** Opening Material provided block **

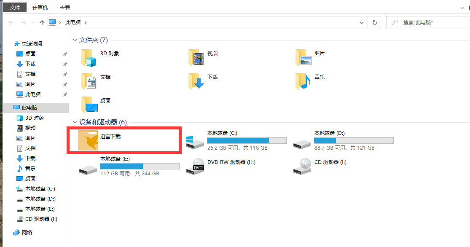Viewport: 470px width, 247px height.
Task: Open the 迅雷下载 folder icon
Action: tap(89, 140)
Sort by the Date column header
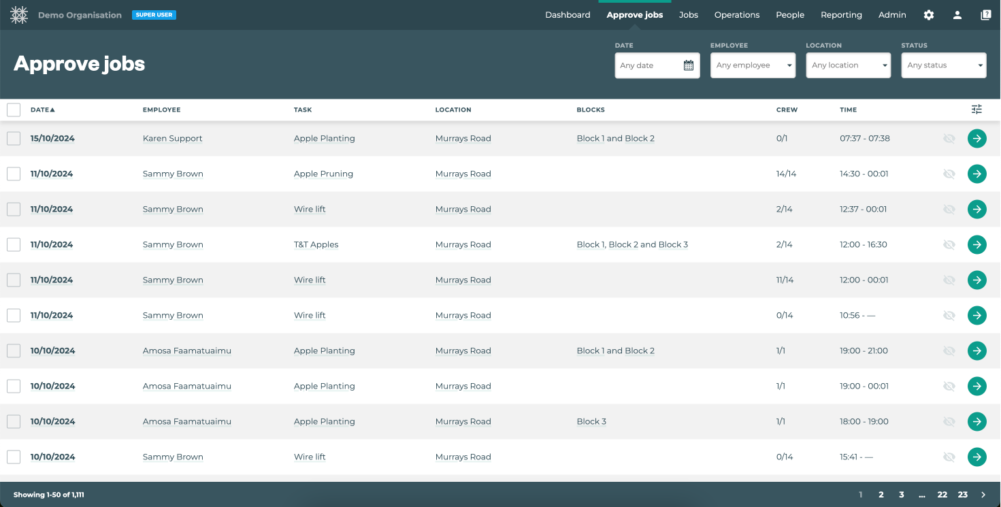This screenshot has height=507, width=1001. [42, 110]
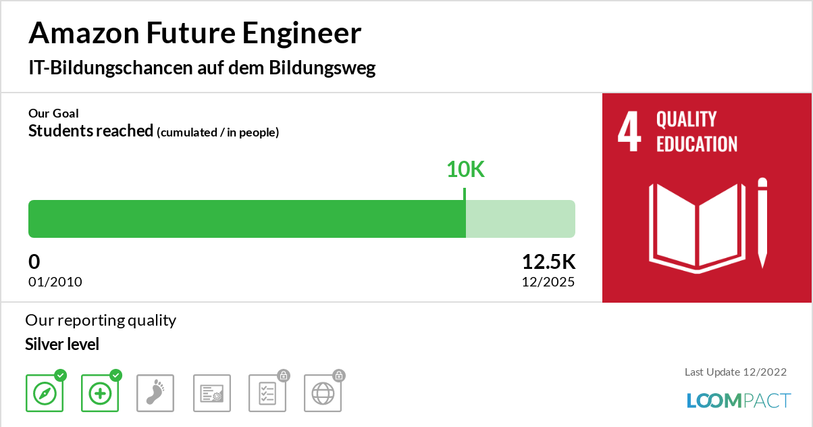This screenshot has width=813, height=427.
Task: Click the 10K progress marker label
Action: point(465,170)
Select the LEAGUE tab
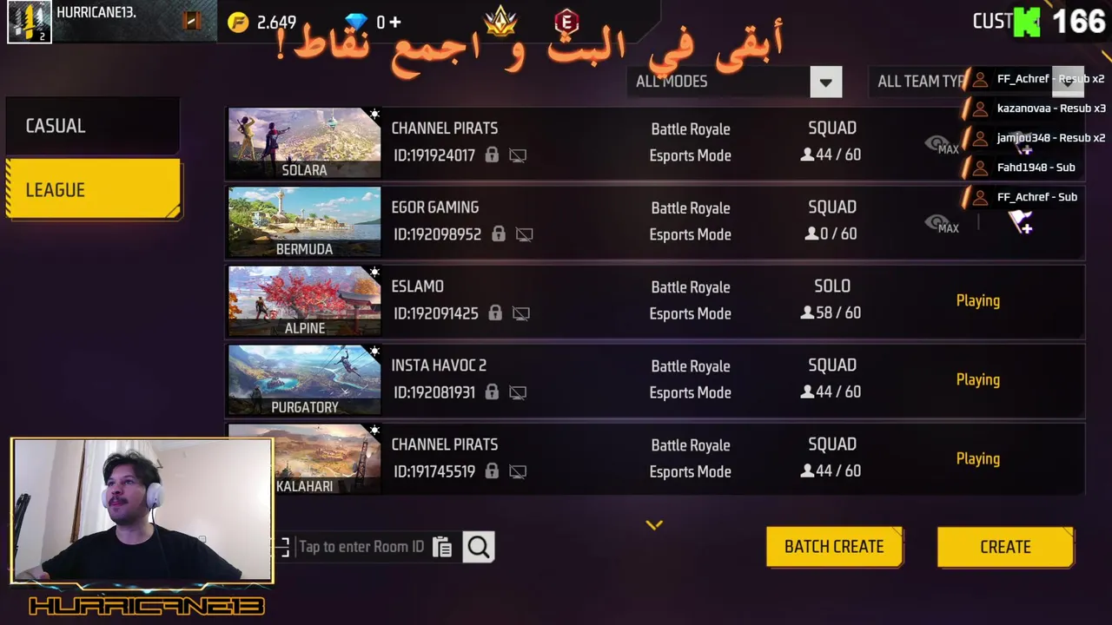Image resolution: width=1112 pixels, height=625 pixels. tap(93, 189)
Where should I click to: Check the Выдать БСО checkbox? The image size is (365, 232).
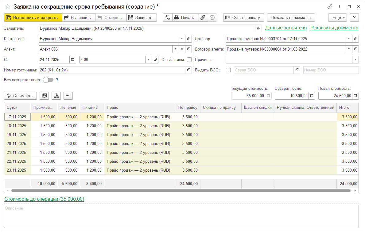pos(228,70)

** Closing Material provided block **

Exactly the lines from the one with "Where should I" through the end of the listing above are to be repeated, with no pictures.

Where should I click to: Check the Выдать БСО checkbox? The image size is (365, 232).
pos(228,70)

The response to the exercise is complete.